Here is an example of using DbUp from my application:
var upgrader = DeployChanges.To .SqlDatabase(dbConnectionString) .WithScriptsAndCodeEmbeddedInAssembly(Assembly.GetExecutingAssembly()) .WithTransaction() .LogToConsole() .Build(); var result = upgrader.PerformUpgrade(); if (result.Successful) etc.…
Looks simple, but there are lots of little things in DbUp that shows someone has really thought the process through. I have to admit I found the documentation a little obscure in places, but that is because I was most likely thinking in an EF way. Once I got me head around it I started to appreciate the quality of DbUp.
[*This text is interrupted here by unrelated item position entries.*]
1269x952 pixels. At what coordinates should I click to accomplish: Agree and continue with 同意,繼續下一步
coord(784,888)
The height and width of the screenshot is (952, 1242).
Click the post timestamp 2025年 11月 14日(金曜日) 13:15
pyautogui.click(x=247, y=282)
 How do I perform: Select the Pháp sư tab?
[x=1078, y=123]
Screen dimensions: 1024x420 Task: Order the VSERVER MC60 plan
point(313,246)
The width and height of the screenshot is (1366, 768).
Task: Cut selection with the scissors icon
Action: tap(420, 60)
A snippet from one of my test T-SQL scripts looks like this:
create table $schema$.[DataTop]( [DataTopId] [int] IDENTITY(1,1) PRIMARY KEY, [MyString] [nvarchar](25) NULL, [DataSingletonId] [int] NULL, ) go create table $schema$.[DataChild]( [DataChildId] [int] IDENTITY(1,1)PRIMARY KEY, [MyInt] [int] NOT NULL, [MyString] [varchar](max) NULL, [DataTopId] [int] NOT NULL ) Go ALTER TABLE $schema$.[DataChild] ADD CONSTRAINT [FK_dbo.DataChild_dbo.DataTop_DataTopId] FOREIGN KEY([DataTopId]) REFERENCES $schema$.[DataTop] ([DataTopId]) ON DELETE CASCADE GO
A couple of pointers for people that are used to EF Migrations:
- DbUp only does forward changes, i.e. there is no DOWN script like in EF migrations. The philosophy of DbUp is that at each stage you are transitioning the database to the new state. So going back is simply another transition.
Considering that I have only used an EF DOWN script about once in four years then I don’t think this is a problem.
- There is no ‘Run Seed Every Time’ approach like EF. When you think about it you run one seed at the start why do you need to run it again? In DbUp if you want to change the data in the seed you just have a new script to update or add to the original seed.
Note: DbUp does have a way of running a script every time if you what to, see DbUp NullJournal.
One down side of using SQL scripts to apply database changes is that, unless the project has a DBA (Database Administrator), the developer will need to learn T-SQL. While I am not a DBA I have written quite a bit of T-SQL in my time. In fact I personally prefer T-SQL for configuring a database as I find using EF’s fluent interface can be quite difficult in some situations.
In this first article I have described the issue I have with EF’s own database migration code and shown and alternative method of applying updates to the schema of a SQL database using DbUp. However, on its own this will not work, as EF will not know you have changed things.
In the second article I will look at a method I have created to make sure that the view of the database schema that EF has does not diverge from the actual database schema.